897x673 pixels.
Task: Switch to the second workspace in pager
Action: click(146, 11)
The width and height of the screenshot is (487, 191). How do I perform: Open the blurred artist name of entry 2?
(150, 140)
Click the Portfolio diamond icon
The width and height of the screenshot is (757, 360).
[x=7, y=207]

---

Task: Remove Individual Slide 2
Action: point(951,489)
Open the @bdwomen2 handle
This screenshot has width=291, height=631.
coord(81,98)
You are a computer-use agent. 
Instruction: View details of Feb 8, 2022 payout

-- Exercise objective --
Everything above from the line containing "You are a computer-use agent." through the line containing "Instruction: View details" must be copied exactly. Nothing outside that range belongs in the answer.

-- Answer to this problem --
You are a computer-use agent. 
Instruction: View details of Feb 8, 2022 payout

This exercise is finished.